__The problem__:
Once the lines below holding the string "table" are counted, give that number alone.

__Source material__:
____

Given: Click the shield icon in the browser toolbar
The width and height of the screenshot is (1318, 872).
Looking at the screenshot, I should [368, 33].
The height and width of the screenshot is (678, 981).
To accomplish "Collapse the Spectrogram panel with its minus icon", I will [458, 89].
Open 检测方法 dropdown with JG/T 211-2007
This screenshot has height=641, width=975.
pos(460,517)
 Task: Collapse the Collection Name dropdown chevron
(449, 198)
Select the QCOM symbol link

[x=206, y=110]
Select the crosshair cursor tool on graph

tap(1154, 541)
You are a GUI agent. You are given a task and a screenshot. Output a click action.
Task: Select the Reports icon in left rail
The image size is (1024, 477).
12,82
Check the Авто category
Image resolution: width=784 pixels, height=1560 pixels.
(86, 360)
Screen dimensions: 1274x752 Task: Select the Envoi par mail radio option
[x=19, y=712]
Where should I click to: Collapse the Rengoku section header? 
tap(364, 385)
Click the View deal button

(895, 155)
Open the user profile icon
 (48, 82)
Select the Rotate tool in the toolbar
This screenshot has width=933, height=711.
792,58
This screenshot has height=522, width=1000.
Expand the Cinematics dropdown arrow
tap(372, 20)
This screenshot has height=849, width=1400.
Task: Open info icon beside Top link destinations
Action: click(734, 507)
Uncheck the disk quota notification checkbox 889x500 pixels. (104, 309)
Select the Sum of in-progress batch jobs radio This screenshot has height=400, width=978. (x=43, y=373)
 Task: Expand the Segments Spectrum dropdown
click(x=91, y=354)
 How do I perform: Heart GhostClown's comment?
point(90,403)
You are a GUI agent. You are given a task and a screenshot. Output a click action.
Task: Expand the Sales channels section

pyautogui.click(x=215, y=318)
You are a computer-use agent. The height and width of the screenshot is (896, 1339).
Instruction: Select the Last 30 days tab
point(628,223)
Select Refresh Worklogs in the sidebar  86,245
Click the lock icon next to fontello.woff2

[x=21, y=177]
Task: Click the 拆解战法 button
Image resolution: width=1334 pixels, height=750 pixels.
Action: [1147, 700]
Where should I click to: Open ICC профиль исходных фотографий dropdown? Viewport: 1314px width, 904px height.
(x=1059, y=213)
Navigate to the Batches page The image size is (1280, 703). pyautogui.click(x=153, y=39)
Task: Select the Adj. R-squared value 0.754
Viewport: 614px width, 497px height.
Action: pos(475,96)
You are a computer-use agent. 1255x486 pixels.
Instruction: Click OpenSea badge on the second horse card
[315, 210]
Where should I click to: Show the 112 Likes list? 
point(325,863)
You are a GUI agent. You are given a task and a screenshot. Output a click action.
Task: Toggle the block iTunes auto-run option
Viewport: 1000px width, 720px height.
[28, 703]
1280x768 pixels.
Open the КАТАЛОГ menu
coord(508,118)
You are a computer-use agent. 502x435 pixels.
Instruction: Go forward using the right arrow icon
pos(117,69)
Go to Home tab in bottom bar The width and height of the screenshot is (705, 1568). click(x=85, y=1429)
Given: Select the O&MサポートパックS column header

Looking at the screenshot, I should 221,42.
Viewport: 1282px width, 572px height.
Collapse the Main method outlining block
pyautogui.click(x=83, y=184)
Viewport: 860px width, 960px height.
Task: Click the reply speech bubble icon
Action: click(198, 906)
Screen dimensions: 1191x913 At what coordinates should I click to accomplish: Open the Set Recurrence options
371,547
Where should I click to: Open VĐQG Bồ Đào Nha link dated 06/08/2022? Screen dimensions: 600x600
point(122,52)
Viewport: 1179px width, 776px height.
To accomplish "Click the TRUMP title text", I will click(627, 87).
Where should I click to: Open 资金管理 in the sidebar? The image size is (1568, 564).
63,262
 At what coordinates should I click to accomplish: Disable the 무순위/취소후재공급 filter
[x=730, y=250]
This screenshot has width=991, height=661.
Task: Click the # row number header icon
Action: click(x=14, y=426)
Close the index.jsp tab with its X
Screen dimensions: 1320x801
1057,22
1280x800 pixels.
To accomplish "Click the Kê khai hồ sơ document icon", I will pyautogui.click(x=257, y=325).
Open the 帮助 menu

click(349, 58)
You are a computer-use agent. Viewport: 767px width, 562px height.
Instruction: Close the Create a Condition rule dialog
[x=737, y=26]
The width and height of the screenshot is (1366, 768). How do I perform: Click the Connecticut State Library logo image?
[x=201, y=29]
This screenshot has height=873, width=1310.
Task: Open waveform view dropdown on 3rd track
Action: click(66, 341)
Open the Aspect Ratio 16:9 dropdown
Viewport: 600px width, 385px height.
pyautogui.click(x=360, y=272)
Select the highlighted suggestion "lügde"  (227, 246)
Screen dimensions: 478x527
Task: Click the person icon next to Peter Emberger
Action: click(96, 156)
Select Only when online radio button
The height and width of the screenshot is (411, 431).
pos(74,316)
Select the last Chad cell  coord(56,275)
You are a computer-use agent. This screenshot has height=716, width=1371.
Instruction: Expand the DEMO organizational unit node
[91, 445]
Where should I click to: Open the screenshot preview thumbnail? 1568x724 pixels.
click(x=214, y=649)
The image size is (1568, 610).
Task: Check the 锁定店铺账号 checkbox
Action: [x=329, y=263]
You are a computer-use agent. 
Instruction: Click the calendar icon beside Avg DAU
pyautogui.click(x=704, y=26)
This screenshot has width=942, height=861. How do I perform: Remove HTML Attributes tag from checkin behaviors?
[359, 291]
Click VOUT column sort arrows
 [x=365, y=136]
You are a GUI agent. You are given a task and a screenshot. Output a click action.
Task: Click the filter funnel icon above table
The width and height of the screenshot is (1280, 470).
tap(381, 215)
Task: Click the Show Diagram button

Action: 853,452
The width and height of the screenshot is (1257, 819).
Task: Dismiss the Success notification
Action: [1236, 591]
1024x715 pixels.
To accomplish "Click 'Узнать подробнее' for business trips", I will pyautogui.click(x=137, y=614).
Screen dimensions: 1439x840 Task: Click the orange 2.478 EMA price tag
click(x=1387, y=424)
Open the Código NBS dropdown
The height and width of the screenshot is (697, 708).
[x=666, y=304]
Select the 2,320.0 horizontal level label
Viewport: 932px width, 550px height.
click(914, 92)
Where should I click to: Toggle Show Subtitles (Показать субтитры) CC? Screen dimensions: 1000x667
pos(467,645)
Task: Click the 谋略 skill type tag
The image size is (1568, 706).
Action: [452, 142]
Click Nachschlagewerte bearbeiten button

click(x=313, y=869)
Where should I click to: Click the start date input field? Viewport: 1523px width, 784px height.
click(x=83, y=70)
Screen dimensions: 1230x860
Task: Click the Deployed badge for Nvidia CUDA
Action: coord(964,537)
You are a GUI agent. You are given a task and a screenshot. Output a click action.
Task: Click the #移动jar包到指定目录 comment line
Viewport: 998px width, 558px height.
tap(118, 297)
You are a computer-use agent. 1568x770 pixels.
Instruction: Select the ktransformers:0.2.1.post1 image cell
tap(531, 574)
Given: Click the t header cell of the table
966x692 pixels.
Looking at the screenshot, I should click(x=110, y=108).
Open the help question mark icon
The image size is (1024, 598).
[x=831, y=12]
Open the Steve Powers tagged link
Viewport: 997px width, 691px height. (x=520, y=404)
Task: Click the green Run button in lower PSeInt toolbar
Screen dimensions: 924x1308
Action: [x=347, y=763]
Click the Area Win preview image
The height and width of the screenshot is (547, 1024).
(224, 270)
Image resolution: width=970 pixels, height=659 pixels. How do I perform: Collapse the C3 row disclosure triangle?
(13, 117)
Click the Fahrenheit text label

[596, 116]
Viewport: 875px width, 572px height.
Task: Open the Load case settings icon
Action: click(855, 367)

____

__Exercise response__:
2